■ **Instructions to follow**
Rescale the records from the line containing "Tap the black" through the line containing "Click the callout", both included. Write out only those lines again, requests included, with each coordinate in the answers multiplied by 1.95 and rounded to a whole number (halves up), and every other number left as it stands.

■ **Given records**
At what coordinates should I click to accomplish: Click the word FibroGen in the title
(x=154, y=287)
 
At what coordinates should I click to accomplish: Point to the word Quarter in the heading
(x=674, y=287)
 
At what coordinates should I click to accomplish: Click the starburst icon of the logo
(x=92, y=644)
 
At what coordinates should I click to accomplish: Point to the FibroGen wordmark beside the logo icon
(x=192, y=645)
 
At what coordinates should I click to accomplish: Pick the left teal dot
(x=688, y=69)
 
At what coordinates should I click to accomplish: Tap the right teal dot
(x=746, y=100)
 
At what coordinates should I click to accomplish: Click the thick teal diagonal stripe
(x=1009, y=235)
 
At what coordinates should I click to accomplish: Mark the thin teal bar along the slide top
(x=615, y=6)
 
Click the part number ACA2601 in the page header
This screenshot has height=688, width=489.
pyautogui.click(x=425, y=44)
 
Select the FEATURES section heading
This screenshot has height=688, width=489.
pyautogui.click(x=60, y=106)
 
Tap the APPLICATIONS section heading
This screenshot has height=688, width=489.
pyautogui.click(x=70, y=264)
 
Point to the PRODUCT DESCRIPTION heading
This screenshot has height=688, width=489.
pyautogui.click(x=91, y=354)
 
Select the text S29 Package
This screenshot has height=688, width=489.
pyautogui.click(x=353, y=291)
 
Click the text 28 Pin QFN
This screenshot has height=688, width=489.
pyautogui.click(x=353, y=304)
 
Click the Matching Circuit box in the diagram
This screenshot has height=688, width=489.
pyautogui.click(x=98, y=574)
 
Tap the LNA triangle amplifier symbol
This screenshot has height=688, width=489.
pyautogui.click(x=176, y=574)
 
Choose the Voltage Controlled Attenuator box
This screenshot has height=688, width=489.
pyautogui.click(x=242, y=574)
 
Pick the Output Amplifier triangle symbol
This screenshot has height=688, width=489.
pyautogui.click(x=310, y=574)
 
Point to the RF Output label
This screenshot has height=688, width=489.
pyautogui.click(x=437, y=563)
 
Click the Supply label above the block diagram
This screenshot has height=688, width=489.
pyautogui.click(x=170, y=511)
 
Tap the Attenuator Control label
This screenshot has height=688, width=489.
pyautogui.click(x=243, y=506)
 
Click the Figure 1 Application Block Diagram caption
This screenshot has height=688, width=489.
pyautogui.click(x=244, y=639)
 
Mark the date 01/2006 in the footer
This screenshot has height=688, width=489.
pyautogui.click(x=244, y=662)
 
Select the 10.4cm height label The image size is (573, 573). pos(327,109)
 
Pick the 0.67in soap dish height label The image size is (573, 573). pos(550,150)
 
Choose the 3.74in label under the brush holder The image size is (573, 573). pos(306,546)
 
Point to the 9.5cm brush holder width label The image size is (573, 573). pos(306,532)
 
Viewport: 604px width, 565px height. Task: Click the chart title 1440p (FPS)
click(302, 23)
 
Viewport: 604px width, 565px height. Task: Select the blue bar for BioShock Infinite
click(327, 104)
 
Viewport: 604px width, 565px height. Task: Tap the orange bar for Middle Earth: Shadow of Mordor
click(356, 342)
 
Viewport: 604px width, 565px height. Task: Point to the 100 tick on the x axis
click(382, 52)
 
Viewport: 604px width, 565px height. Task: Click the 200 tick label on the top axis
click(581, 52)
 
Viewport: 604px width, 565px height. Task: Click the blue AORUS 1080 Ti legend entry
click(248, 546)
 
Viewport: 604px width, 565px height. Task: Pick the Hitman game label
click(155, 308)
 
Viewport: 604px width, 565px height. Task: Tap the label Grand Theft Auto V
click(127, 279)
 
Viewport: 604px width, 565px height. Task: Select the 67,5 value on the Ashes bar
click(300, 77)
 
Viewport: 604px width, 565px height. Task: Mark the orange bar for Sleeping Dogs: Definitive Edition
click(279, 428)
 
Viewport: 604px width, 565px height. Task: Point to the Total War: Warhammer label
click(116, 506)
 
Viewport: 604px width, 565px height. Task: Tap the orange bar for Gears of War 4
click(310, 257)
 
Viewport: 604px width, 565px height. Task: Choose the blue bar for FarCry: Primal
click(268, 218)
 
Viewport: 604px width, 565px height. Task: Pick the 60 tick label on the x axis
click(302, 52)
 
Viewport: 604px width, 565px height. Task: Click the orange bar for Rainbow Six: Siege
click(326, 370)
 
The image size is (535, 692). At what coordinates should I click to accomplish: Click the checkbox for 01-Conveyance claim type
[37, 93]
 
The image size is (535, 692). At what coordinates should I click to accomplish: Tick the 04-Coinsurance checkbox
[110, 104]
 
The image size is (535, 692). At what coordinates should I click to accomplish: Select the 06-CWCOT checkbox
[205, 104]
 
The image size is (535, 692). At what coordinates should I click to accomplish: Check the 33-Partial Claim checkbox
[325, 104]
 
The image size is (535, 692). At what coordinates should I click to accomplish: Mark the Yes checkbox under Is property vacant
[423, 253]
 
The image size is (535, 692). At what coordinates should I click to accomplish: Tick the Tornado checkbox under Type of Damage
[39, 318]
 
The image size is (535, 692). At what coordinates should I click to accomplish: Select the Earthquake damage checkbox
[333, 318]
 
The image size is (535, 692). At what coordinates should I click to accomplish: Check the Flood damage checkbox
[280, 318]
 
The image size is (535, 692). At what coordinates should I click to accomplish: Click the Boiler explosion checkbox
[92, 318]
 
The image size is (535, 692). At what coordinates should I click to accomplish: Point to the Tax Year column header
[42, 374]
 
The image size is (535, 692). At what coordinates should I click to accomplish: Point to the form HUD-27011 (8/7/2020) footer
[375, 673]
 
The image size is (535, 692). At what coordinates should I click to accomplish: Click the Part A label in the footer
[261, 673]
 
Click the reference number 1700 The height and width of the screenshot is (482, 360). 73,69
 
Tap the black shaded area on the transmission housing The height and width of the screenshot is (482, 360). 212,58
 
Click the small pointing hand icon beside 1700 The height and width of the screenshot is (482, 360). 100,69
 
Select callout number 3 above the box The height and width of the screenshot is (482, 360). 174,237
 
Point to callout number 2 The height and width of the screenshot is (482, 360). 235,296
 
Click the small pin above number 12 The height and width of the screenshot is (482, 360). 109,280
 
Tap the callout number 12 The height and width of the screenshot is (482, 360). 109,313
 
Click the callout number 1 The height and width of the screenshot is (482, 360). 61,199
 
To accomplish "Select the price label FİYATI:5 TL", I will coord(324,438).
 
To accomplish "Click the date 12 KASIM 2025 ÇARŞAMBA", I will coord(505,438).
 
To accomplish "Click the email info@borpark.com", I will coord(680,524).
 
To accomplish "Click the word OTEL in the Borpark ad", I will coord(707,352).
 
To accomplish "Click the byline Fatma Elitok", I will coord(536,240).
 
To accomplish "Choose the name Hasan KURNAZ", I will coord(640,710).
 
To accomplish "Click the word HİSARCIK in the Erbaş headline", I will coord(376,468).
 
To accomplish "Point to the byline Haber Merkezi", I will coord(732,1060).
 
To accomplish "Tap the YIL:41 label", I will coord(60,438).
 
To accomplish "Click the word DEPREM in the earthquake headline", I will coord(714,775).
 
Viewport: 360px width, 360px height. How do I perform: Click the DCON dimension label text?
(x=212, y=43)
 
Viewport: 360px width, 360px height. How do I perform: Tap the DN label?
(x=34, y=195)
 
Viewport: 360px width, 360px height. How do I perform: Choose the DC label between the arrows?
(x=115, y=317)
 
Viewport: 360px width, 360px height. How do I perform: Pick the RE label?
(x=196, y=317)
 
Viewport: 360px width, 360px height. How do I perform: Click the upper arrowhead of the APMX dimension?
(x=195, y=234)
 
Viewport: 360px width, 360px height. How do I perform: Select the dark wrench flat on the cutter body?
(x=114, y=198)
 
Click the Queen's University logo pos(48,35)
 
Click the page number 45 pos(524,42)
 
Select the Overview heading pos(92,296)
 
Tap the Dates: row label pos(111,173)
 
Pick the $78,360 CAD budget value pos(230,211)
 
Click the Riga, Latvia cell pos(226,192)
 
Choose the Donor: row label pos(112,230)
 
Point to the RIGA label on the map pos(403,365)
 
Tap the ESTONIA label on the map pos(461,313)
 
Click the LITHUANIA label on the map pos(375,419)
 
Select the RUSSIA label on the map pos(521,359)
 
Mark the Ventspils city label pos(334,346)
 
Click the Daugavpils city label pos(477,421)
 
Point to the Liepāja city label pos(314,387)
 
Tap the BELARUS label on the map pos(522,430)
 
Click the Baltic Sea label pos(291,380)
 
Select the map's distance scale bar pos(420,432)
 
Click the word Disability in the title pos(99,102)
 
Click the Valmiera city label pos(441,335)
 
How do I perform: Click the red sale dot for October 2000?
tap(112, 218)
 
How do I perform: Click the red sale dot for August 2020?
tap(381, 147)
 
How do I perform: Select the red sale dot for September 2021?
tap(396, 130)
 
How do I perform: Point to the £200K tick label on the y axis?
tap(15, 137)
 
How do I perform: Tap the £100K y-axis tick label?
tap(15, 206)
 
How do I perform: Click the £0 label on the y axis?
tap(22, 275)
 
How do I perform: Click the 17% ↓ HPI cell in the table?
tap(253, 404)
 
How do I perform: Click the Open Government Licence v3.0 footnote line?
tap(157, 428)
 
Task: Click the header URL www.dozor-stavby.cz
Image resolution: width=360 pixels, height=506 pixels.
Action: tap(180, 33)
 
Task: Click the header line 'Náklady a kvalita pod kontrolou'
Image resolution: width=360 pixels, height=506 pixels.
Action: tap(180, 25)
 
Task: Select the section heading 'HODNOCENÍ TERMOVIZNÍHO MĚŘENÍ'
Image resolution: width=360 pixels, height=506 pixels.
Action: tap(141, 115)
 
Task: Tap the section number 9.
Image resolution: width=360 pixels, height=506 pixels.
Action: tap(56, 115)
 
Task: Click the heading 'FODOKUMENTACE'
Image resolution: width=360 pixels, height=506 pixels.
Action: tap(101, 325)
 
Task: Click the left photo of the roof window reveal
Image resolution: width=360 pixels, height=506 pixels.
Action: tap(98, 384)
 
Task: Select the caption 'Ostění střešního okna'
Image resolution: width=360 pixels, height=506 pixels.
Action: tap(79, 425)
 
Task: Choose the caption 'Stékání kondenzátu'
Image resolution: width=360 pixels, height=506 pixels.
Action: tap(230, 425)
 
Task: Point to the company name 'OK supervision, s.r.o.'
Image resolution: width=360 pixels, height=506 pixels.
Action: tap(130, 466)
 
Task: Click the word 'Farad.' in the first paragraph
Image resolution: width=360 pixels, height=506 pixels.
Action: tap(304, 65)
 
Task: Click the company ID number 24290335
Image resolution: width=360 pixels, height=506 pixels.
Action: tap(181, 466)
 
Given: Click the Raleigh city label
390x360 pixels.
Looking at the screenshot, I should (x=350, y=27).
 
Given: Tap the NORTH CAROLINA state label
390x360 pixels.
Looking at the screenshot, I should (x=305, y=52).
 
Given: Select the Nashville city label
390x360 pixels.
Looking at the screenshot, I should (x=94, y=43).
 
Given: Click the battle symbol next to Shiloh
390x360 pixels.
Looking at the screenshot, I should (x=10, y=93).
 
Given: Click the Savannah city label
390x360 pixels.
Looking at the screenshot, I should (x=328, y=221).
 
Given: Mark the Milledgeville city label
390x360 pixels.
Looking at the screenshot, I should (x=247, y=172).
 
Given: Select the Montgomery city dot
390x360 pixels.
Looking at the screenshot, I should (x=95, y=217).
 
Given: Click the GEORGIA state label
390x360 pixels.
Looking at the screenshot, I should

■ **Full solution**
Tap the black shaded area on the transmission housing The height and width of the screenshot is (482, 360). 413,113
 
Click the small pointing hand icon beside 1700 The height and width of the screenshot is (482, 360). 195,135
 
Select callout number 3 above the box The height and width of the screenshot is (482, 360). 339,462
 
Point to callout number 2 The height and width of the screenshot is (482, 360). 458,577
 
Click the small pin above number 12 The height and width of the screenshot is (482, 360). 213,546
 
Tap the callout number 12 The height and width of the screenshot is (482, 360). 213,610
 
Click the callout number 1 The height and width of the screenshot is (482, 360). 119,388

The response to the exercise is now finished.